Entries for finding text and elements:
________________________

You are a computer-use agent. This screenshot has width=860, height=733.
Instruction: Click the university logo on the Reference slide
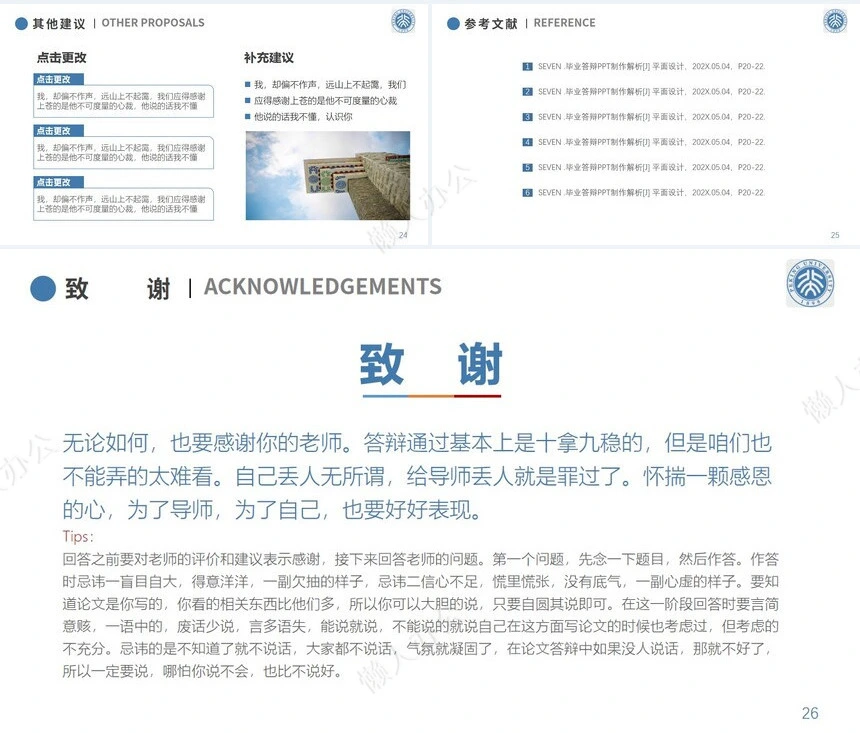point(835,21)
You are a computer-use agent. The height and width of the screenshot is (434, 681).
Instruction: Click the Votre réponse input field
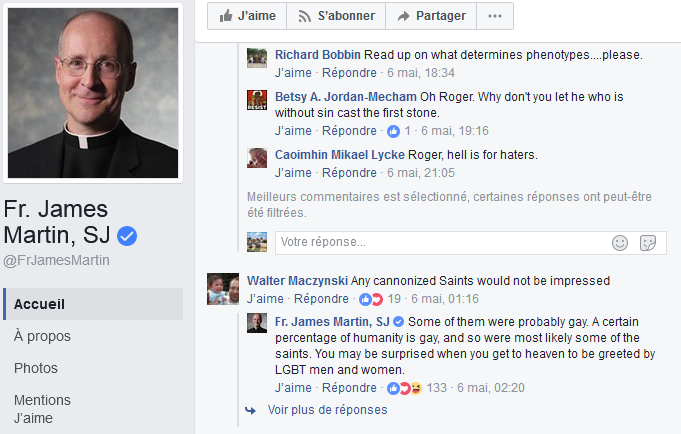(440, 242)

________________________

### What to work on
Scale the material above by rewriting every line of it, with each coordinate in the answers multiplied by 2.05 and rounded to a whole number, halves rounded up. Leave the pictures out of your copy.

### Task result
You are a computer-use agent. This screenshot has width=860, height=733.
Instruction: Click the university logo on the Reference slide
point(1712,43)
You are a computer-use agent. The height and width of the screenshot is (434, 681).
Instruction: Click the Votre réponse input field
(902, 496)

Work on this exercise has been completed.